Required work:
**A.** In the discussion comparing Reddit with the SDMB, what does the poster who prefers the SDMB mainly use Reddit for?
**B.** Extend the discussion comparing Reddit with the SDMB, picking up after its final sentence.

Source:
* * * * *

It’s very hard to compare. Reddit is like Discourse: an architecture for boards and threads. SDMB is like a broadly themed subreddit. The forums of SDMB are like thread tags in a subreddit (they’re literally thread tags here too). Threads are more or less the same on both, just sorted differently.
SDMB is my preferred message board, but reddit has it’s place. I use it mostly for video games, both to see what other fans of a game are saying, and to get help.
When the snopes boards died, some of the survivors tried to substitute a Reddit.
That died too, fairly rapidly; because the structure of Reddit really didn’t allow message board types of conversations. Replies got buried, so nobody saw them. And the only way to really keep different conversations would have been to make each of them a separate Reddit – with its own separate rules, its own separate moderators, and no connection with the rest of the group. It would have been as if each and every thread here were, not just a separate forum all on its own, but a separate board all on its own.
If you’re interested in a community talking about one very specific topic, I expect Reddit works. If you’re interested in a community talking about a whole batch of things, these boards work.
Reddit is mostly adolescent young men who rarely leave their room in the basement unless they run out of Cheetos. Almost exclusivley young men.
It is also a very bot driven site. Most new posts will be about politics. Driven by bots. Any post that contradict the popular attitude of the day will be voted off the page and never seen. Most of the first page is political and driven by the bots. Unless you find a sub-Reddit of your own personal intrests it is a waste of time.
Facebook for the younger generation who doesn’t know what they are talking about, either.
I don’t think either anyone’s username or avatar over there (they use these cutesy but generic alien things) has ever stuck with me for more than .6 of a second, so I literally do not know anyone on the entire thing, even on reddits which I have regularly hung out at. Note I was one of the ones championing avatars over here because of how visual a person I am, but on reddit they’re too tiny and nondescript to be of any use for remembering posters. Here I will immediately recognize and soon be able to recall “Hey it’s young Al Pacino” or “the cute cartoon mouse”…
The way I think of it, the SDMB is an all-purpose message board. I typically scan the titles of all new threads, no matter what subforum they’re in, and often find lots of things that look interesting.

* * * * *

Dataset content:
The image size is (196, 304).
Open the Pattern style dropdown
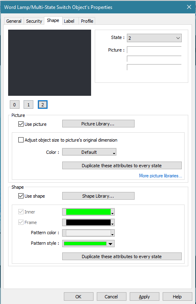click(x=88, y=244)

* * * * *

Results for the exercise:
**A.** Video games, both to see what other fans of a game are saying and to get help.

**B.**
Reddit is a whole bunch of individual message boards, some of them very niche. I wouldn’t want to look at a list of all the new threads on all of Reddit, even if I could.
For me, Reddit excels at (mindlessly) allowing the scrolling of a feed that can be highly taylored to subreddits that only one wants to see. I choose politics and current events, among with a variety of other stuff (but definitely not any sport or TV show ones, for example). r/all is often a source for (breaking) news for me. It’s faster than the SDMB and covers more stories and topics.
In terms of in depth discussion it’s typically not as good as the SDMB. Threads typically don’t last very long there while here they can in principle last for as long as the people are alive and keep posting. The lack of a voting system here encourages differing viewpoints a little more and with better visibilty which can sometimes lead to intersting conversations. Those types of conversations don’t seem to happen nearly as often on Reddit.
Reddit is broader with more topics and more users. Each subreddit is like its own individual SDMB. There is no overall community standard in Reddit. Some subs are filled with lovely helpful people and some probably aren’t (I don’t go to those ones). Some subs are active enough with a small enough user base that you do get to recognise certain usernames, but many you will never see the same name twice, or at least you won’t notice if you do.
Complaining that Reddit is wild and untamed is like complaining that the internet is wild and untamed. If you had a front page of “The Internet” and it had a stream of stuff happening on the internet then it would seem disorganised and chaotic, but those who actually use the internet know where to go to get the content they want.
Does Reddit have moderators who keep discourse civil, as the SDMB does? Their light but serious touch here is a great plus, for my money, and as a rule they let the children play as long as they play fair. Not enough of that out in the world.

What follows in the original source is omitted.